По тем временам просто чудовищная сумма!

Вполне типичный залог за князя-боярина, который подозревался в желании отъехать на литовскую службу, состоял из порядка десяти тысяч рублей. А тут – сорок две тысячи! Но церковь со времен Иоанна III отчаянно стяжала богатства и, среди прочего, контролировала большую часть солевого бизнеса. Почти всю. Поэтом могла, не сильно напрягаясь, достать и намного больше денег.

Одна из причин очень крепкого союза иосифлян-стяжателей с Царем заключалось как раз в том, что у них были деньги. Много денег. Больше чем у Государя.

Ведь тот пополнял свою казну, взыскивая подати да мыто, преимущественно натуральными товарами. Плюс получал долю в формате кормления от тех или иных городов, а также сел, которыми владел. Опять же, больше товарами, чем деньгами. Церковь же в эти годы являлась крупнейшей корпорацией Руси с серьезным и весьма доходным бизнесом разного плана. Из-за чего денег у них имелось заметно больше, чем у Государя. Да и те же новгородские купцы в складчину столько бы не положили. Посему сорок две тысячи были для нее хоть и большой суммой, но вполне подъемной. Она и вдвое больше могла бы дать. И втрое. Причем не надрываясь.

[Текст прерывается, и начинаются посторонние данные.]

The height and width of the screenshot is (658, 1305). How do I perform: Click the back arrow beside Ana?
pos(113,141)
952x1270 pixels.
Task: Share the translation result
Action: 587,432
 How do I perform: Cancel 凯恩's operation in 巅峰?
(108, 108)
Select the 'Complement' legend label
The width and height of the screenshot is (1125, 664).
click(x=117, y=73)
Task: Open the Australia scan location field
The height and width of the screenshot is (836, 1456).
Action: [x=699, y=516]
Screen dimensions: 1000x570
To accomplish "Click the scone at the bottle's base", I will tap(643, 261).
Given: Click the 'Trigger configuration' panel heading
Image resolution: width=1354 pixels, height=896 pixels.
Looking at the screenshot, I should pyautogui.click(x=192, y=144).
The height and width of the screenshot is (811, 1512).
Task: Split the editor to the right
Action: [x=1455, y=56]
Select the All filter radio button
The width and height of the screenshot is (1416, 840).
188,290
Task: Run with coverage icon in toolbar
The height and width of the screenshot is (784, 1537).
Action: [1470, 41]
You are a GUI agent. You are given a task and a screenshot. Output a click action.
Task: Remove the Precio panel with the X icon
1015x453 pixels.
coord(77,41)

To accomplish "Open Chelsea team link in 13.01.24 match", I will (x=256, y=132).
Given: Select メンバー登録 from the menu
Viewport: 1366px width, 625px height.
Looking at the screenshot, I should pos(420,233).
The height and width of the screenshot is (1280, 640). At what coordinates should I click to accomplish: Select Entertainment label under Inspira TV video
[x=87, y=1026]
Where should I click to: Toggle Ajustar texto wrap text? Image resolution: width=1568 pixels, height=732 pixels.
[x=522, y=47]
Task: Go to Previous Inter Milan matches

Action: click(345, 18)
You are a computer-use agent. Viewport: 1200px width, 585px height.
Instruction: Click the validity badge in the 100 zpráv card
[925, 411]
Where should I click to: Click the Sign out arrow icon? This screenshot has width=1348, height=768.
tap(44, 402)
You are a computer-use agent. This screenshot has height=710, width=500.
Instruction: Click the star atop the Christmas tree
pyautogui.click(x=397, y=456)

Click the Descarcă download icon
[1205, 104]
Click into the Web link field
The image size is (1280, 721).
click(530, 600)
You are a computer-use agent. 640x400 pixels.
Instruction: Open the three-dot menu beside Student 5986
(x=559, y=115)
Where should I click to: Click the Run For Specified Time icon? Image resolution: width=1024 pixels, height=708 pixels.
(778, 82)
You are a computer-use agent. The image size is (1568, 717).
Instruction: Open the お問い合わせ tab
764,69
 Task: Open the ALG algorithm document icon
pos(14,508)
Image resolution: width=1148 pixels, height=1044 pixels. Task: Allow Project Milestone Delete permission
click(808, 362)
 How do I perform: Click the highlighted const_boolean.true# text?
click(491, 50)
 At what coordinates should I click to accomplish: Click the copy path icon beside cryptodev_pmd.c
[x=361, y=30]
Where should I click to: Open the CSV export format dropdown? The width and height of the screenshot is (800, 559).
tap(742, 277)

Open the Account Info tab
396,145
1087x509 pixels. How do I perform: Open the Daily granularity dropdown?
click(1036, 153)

Эти деньги делились просто.

21 тысячу 744 рубля Андрей отложил «поставщикам». Ну тем самым, мифическим, которые существуют только на словах. Так что формально – это не ему, но фактически…

Весомая сумма. Как в прямом, так и в переносном смысле. Ибо рубль счетный имел в себе 68 грамм достаточно чистого серебра. То есть, считай полторы тонны серебра выходило.

От оставшиеся части, которую решили считать прибылью, Государю уже передали 6 тысяч 788 рублей, чему тот был безмерно рад. Наличкой! Для него этот платеж оказался просто усладой для души.

Церковь, после передачи пожертвования в пользу полка, получила в лице отца Афанасия, 1 тысячу 934 рубля. Причем эти он деньги получал лично, также лично неся ответственность за сотрудничество с Андреем. Из-за чего наверх он мог ничего и не отсылать, пустив на развитие и укрепление веры на местах. В частности, по совету Андрея – на строительство каменной церкви.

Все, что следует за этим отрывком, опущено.